City of Sparks v. Sparks Municipal Court

Pickering, C.J.,

concurring in part and dissenting in part:

I respectfully disagree with the majority’s decision to the extent that it invalidates the Sparks City Charter provisions that apply to court employees besides the court administrator and judicial assistants. In my view, the holding with respect to civil service and union employees is inconsistent with the express terms of the Nevada Constitution, Article 15, Section 11, and the Sparks City Charter, which the Legislature and the City of Sparks adopted according to the political process specified in the Nevada Constitution, Article 8, Section 8. That process, and these charter provisions, induced reliance interests on the part of those involved that *373I would not disturb, particularly not on the inadequate record thus far presented in this case.

The Sparks City Charter vests the power to hire, fire, and discipline the court administrator and judicial assistants in the Municipal Court’s Administrative Judge, not the City Council.

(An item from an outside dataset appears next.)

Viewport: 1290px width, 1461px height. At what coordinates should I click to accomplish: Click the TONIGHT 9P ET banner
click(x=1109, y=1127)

See Sparks City Charter art. IV, §§ 4.023 and 4.025. But it makes no similar provision for other employees providing service to the Sparks Municipal Court. Id. Sections 4.023 and 4.025 recognize, legislatively, that employees who occupy the positions of court administrator or judicial assistant “perform! ] vital and essential court functions,” and so answer to the Municipal Court directly, not the City. State ex rel. Harvey v. Second Judicial Dist. Court, 117 Nev. 754, 770, 32 P.3d 1263, 1273 (2001) (court clerk); AFSCME v. Wayne Cnty., 811 N.W.2d 4, 20-21 (Mich. Ct. App. 2011) (court clerk); Barland v. Eau Claire Cnty., 575 N.W.2d 691, 702-03 (Wis. 1998) (judicial assistant). Notably, the Sparks City Charter does not extend this status to other personnel who provide services to the Municipal Court. Rather, such other personnel are governed by the Sparks Civil Service Commission and the regulations promulgated pursuant to the Charter. See Sparks City Charter art. IX, § 9.020(1) and (2).

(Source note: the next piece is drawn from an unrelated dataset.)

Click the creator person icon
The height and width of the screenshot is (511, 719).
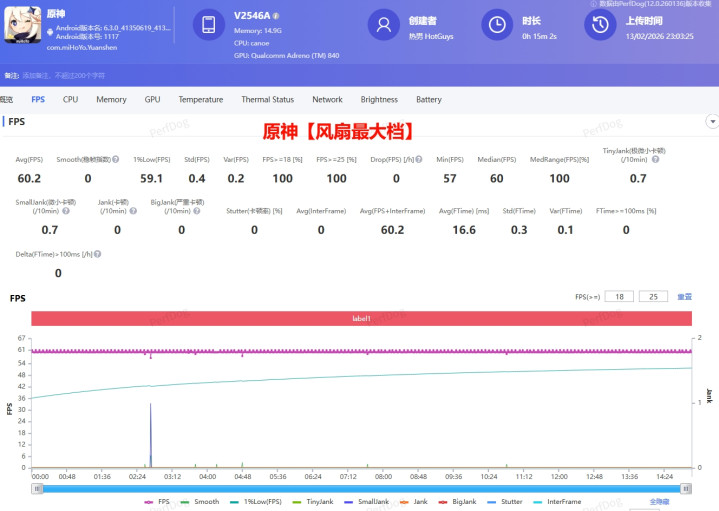pyautogui.click(x=383, y=27)

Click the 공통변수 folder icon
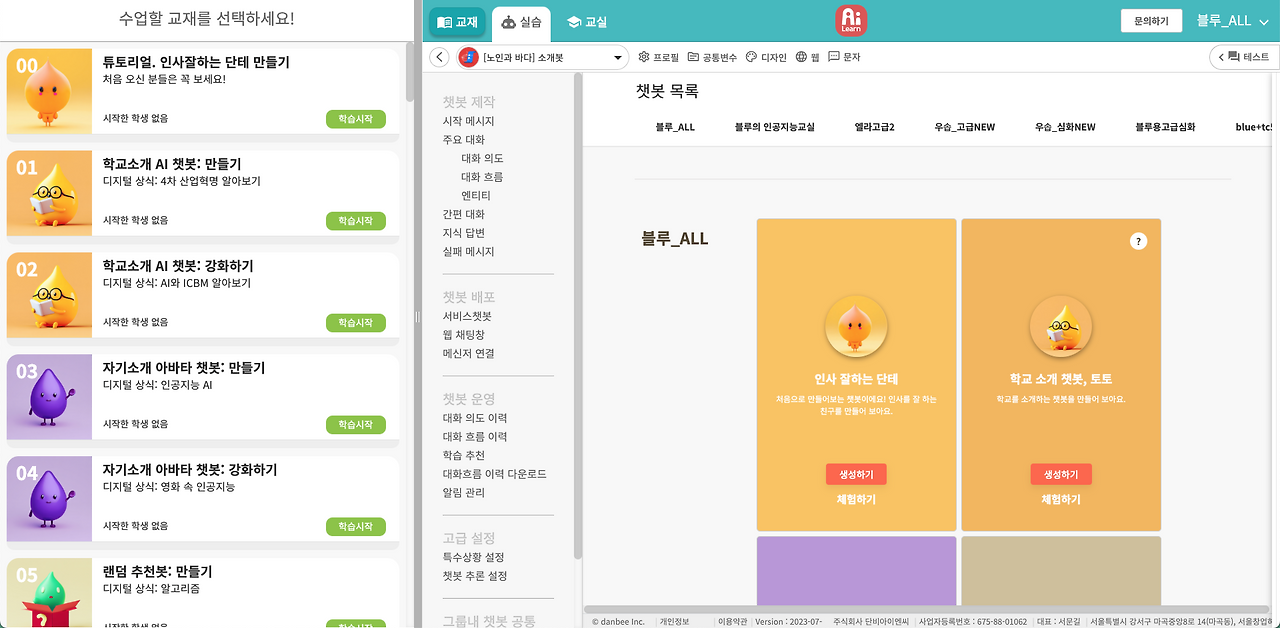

The inherent-powers doctrine allows the judicial branch “to administrate its own procedures and to manage its own affairs . . . when reasonable and necessary for the administration of justice.” Halverson v. Hardcastle, 123 Nev. 245, 261, 163 P.3d 428, 440 (2007) (internal quotation omitted).1 But “such inherent powers must be exercised with discernment and circumspection.” Angell v. Eighth Judicial Dist. Court, 108 Nev. 923, 926, 839 P.2d 1329, 1331 (1992). Proper respect for coordinate branches of government limits resort to inherent judicial powers to situations in which the judicial branch has exhausted other executive and legislative avenues available and the need is such that the “efficient administration of justice [will be] destroyed or seriously impaired” if left unfulfilled. Bd. of Cnty. Comm’rs v. Devine, 72 Nev. 57, 60, 294 P.2d 366, 367 (1956). Put another way, “inherent [judicial] power should be exercised only when established methods fail or in an emergency situation^ and] ceases when the court’s ability to carry out its constitutional duty to ensure the administration of justice no longer is in jeopardy.” Halverson, 123 Nev. at 263, 163 P.3d at 441 (footnotes omitted). Also, “because inherent power arises from the constitution’s operation, constitutional clauses may *374remove or modify that power” from the purview of the judiciary. Id.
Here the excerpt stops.